Arrow-right Camera
The Spokesman-Review Newspaper
Spokane, Washington  Est. May 19, 1883

Community Comment

Is Thompson taking one for the Gipper too?

Photo Credit to the Center For Justice, Spokane (The Spokesman-Review)
Photo Credit to the Center For Justice, Spokane (The Spokesman-Review)

 

Good morning, Netizens...


Everyone in the Spokane News Media yesterday were separately and yet together beating their spoons against the bars that, until then, had kept the news media from truly knowing what was going on in the Otto Zehm murder investigation.

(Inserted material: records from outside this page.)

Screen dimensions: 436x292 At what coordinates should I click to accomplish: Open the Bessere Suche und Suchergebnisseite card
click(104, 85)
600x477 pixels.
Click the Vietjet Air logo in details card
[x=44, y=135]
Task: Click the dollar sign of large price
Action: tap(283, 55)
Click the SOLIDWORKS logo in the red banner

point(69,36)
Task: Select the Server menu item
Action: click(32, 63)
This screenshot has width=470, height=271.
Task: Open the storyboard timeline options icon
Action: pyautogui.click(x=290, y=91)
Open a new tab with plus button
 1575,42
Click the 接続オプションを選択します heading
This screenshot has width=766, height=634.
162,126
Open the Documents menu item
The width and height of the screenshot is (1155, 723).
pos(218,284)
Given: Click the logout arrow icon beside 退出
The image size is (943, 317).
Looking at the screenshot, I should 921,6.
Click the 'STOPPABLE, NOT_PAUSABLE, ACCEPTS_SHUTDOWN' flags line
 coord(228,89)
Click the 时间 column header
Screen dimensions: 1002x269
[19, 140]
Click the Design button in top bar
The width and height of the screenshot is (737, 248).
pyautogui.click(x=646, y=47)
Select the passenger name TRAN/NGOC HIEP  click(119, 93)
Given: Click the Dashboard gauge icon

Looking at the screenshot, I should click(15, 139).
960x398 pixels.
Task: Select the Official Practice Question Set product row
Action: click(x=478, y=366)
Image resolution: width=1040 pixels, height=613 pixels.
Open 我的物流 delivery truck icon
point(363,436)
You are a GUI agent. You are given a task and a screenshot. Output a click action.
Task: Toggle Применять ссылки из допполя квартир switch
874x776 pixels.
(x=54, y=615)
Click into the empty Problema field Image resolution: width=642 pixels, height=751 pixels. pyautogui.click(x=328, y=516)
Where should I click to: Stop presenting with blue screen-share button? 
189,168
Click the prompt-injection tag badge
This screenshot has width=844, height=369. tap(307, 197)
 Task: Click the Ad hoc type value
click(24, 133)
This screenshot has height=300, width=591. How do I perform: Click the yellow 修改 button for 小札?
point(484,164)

For nearly two years all anyone in Spokane knew for fact was that Otto Zehm died at the hands of the police, and that there were horrid pictures of Karl F. Thompson, Jr. wailing on Zehm with his nightstick while Zehm lay on the floor; meanwhile we have the squad of officers standing outside the Zip Trip in the aftermath.


Then last Friday Howard F. Delaney, City Attorney and Rocco N. Treppiedi, his Assistant, filed a response to a civil lawsuit brought against the City of Spokane by the Center for Justice, who represent Otto Zehm's mother in a lawsuit claiming Zehm’s civil rights were violated because of the unlawful use of deadly force in apprehending him, and in the city’s subsequent actions to “falsely portray” Zehm as the aggressor in the encounter. (Portions from the Center for Justice's website.)


Yesterday, a day that will live long past this time in Spokane history, Federal Prosecutor Jim McDevitt made public the grand jury indictment. In it two felony indictments against police officer Karl F. Thompson, Jr. were unfurled before the news media that on or about March 18, 2006, Karl F. Thompson not only beat Zehm viciously with his baton and tasering him, thus inflicting bodily injury to Zehm, and (count 2) that on March 27, 2006, Thompson then knowingly gave false testimony to investigators.


You can read the entire indictment here http://cforjustice.org/wp-content/uploads/2009/06/indictment.pdf again, courtesy of the Center for Justice.


According to McDevitt's statements at the press conference, the reference to giving false testimony refers to a lengthy interview of Thompson by an investigating Spokane Police Department detective whose name was not mentioned.


“What it looks like in hindsight,” the Center for Justice's Breean Beggs said, when asked about it Monday, “is that the city knew this indictment was coming and did its best to get out a public relations story, trashing Otto, in the papers before readers knew about the indictment.”


As in nearly all cases of this stature, until Karl Thompson's trial, there have been more unanswered questions to be resolved than there are hard answers. For example:


Given this was a sealed Grand Jury indictment, when were the Spokane City Attorneys told of its contents? Was it before what I believe to be the ill-fated, defamatory and false counter-suit against the Zehm family? It would seem so, given Rocco Treppiedi's long and illuminating history of counter-suing anyone who files a claim against the City of Spokane, that seems credible enough. Do we know enough to prove it? No.


References are made to an investigator for the Spokane Police Department who interviewed Thompson which resulted in Count Two of the indictment. Of course, until Thompson's trial, we may never know the named of this brave soul who probably sacrificed his career in the SPD in exchange for justice.


If the second count of the indictment is upheld by the court trial, yesterday why did Police Chief Ann Kirkpatrick wax euphorically about what a good cop Thompson has been for 37 years? Is she blithering daffy or simply trying to muster her troops under fire? Which is it?


If you have read the Center for Justice's web link (above) then you know Karl F. Thompson, Jr. is facing some pretty serious jail time if convicted of the two felonies. Along the path between now and trial, it could make or break the careers of several local attorneys. There are a lot more questions than answers, but what remains to be seen is can the Spokane Police Department learn from their mistakes and restore the public's trust? 


That seems to be most of the issues that leap out at me.